RECORDS FOR PROCESSING section start
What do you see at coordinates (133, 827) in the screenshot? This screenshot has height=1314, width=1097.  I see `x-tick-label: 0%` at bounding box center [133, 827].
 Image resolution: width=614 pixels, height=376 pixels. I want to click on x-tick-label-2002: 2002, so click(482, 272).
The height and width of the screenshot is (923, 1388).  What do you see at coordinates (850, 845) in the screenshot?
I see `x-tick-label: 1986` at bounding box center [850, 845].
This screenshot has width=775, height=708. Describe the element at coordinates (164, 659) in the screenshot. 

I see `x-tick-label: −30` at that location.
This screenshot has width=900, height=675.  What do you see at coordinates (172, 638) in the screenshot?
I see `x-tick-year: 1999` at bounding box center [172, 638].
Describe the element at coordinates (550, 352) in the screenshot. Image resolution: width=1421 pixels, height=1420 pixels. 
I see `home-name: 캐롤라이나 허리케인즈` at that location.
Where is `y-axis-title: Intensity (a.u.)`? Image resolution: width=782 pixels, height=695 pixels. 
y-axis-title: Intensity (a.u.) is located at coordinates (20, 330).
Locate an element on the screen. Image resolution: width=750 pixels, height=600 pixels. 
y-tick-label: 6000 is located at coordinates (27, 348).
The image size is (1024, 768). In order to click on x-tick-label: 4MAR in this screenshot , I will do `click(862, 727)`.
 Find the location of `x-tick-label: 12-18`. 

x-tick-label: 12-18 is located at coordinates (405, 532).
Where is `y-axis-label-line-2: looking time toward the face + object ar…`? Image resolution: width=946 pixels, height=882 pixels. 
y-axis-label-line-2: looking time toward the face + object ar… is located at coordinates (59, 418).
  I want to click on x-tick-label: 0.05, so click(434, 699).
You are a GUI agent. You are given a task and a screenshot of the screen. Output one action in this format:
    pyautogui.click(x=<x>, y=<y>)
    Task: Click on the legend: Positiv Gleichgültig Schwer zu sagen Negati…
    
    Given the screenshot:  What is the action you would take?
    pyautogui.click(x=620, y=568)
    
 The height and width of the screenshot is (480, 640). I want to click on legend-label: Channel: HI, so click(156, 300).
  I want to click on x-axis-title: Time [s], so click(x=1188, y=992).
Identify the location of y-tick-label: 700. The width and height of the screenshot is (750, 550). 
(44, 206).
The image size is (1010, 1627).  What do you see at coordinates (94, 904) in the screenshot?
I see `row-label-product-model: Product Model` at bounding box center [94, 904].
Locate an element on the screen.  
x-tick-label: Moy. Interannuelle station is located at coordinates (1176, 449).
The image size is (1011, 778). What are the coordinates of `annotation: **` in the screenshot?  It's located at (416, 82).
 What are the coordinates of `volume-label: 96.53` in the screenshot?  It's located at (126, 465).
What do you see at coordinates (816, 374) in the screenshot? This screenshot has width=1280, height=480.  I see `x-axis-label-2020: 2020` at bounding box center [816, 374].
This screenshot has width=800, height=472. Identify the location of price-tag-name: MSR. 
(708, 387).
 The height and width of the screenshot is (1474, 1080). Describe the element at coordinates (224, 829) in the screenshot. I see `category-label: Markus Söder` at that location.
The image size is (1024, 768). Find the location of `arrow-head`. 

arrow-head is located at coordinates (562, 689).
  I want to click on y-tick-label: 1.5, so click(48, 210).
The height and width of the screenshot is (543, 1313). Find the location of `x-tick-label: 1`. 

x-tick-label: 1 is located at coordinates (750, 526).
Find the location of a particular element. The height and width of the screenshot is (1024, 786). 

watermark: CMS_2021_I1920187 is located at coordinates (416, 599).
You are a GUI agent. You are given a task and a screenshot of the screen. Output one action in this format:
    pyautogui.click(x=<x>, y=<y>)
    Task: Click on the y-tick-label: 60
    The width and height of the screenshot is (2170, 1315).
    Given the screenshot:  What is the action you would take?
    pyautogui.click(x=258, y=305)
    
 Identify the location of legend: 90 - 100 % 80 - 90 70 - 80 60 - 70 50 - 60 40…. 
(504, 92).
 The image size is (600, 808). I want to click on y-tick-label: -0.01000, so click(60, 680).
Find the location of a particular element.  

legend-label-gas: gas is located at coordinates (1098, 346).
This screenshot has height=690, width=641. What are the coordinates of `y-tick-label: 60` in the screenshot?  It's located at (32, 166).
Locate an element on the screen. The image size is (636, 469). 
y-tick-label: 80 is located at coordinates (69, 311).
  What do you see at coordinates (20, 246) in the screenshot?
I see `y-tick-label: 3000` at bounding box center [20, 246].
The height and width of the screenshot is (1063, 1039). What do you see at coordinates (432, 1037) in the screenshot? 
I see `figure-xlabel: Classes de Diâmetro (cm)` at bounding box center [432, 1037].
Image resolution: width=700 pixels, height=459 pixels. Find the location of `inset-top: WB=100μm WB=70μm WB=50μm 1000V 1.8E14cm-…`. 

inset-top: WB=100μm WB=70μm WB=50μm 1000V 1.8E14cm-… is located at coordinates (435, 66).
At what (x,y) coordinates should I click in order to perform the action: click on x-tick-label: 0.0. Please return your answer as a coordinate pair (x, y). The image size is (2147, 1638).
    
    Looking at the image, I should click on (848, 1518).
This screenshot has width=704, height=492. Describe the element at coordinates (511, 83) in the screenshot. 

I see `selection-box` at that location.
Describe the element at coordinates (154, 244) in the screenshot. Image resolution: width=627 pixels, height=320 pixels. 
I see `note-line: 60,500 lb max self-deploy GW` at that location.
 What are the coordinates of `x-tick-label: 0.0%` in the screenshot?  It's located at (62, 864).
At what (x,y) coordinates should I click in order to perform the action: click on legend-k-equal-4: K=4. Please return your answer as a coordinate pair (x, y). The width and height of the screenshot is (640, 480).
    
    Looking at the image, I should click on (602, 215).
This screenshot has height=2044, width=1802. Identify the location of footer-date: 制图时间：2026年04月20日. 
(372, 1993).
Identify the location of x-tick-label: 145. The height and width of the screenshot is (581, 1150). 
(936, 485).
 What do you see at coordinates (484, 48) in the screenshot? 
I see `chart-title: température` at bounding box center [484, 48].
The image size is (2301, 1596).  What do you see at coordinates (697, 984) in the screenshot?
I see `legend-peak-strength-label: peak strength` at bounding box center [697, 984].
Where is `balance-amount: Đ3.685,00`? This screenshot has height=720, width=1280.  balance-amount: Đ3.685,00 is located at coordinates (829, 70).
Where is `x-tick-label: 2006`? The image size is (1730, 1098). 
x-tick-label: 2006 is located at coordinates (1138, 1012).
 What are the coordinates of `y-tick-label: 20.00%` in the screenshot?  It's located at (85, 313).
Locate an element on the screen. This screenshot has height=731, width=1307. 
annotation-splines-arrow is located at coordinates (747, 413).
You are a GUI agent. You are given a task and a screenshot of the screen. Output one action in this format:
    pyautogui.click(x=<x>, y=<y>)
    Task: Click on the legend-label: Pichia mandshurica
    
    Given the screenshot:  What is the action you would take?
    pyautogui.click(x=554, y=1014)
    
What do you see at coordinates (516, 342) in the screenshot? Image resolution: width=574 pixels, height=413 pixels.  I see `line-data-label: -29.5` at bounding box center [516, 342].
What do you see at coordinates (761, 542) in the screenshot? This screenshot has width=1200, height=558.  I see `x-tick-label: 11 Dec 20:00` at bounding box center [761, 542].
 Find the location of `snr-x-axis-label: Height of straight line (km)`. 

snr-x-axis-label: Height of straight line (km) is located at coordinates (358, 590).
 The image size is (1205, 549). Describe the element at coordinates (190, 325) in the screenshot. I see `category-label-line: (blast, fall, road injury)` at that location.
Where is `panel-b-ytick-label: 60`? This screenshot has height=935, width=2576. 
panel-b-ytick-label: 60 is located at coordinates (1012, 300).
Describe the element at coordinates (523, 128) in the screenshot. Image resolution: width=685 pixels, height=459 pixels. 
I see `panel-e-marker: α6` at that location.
RECORDS FOR PROCESSING section end
* WORK ITEM
Copy the records above word for word, from their first line through the line that contains "center [850, 845].".

* ANSWER BOX
What do you see at coordinates (133, 827) in the screenshot? This screenshot has height=1314, width=1097.  I see `x-tick-label: 0%` at bounding box center [133, 827].
 Image resolution: width=614 pixels, height=376 pixels. I want to click on x-tick-label-2002: 2002, so click(482, 272).
The height and width of the screenshot is (923, 1388).  What do you see at coordinates (850, 845) in the screenshot?
I see `x-tick-label: 1986` at bounding box center [850, 845].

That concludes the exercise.